My most major feeling of guilt is because of this.

I gave birth so early,

He came at 27 weeks.

I pushed him out when he was so tiny.

My body wanted rid of him when he so vitally needed me.

Why had I done that? Why had he come so early.

I feel like it must have been because of me. I must be the reason he came so early. Was it because I had been so active when maybe I should have slowed down a bit more? After all, my waters had broken whilst I was out on a walk. Why did I have to go for a walk that morning? If I hadn’t would my waters have broken? I should have stopped some of my hobbies and taken life at a slower pace, for the baby. Maybe I should have taken it slower at work. I could have got a colleague to put those new displays up for me. I didn’t have to stretch and try and do it myself.

Or maybe it wasn’t my lifestyle, maybe it was just my body? Maybe my body wasn’t actually capable of carrying a child properly. I had always had this doubt since having Anorexia in 2012. I was always worried about what that time of my life had done to my body and my chances of becoming a mummy. That’t why it was such a shock when I did fall pregnant. That was why it was so special. But something clearly wasn’t working right obviously.

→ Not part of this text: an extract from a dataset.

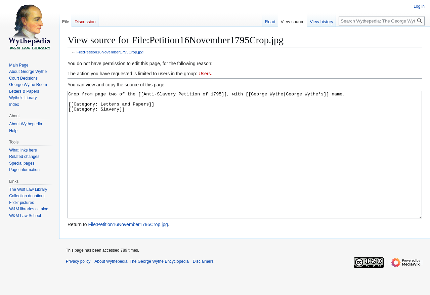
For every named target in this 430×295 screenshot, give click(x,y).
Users (205, 73)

Despite the fact that almost every doctor, midwife, consultant and nurse we have seen has told us that they have no reason why he was born so prematurely, I feel so guilty that it was something I did. Today I listened to Stacey Solomon’s podcast and she said something that really resonates with me. She said that she feels as though she may have “wished” her child to be born because she was so excited to meet him and she had been busy working throughout her pregnancy that she thought she had more time before he arrived. I know exactly how she feels. What if I had “wished” him out because I was so excited to meet him and because I had completely wasted my pregnancy. What if I had “wished” him out so quickly because of being so active and not slowing down. I had wanted to meet him so badly that I had caused him to come at just 27 weeks, when his little body was really not ready to be in the outside world.

I know that mum guilt is probably a feeling I will encounter a lot whilst being a mummy because it think every mum feels it for some reason or another but this will forever be the guilt that eats me up the most. I don’t want people to feel sorry for me or to reassure me that it wasn’t because of me that this happened, because I don’t think anyone actually knows what cause premature births, like in our case. I just want to make people aware and reassure people that everyone feels guilty for something. There will always be that thing you wished you had done differently or not done at all. There will always be what ifs. You will always wonder. That’s what being a parent is all about.

Despite how guilty I feel, I will not let it eat me up. Yes, I feel as though it was my fault, but what good is worrying about it going to do now? How is that going to help me look after my little boy in the best way I can? How is it going to help me enjoy my life? It’s not and that’t why it’s important to embrace that feeling of guilt, let it consume you, cry about it, and then let it go and focus on that little baby that needs you now. If you are lucky enough to have been blessed with that child, then don’t waste time thinking about that guilt. Love and enjoy your child. They are here in the world, however early they arrived doesn’t matter.

“The beauty of life is, while we cannot undo what is done, we can see it, understand it, learn from it and change so that every new moment is spent not in regret, guilt or fear, but in wisdom, understanding and love.”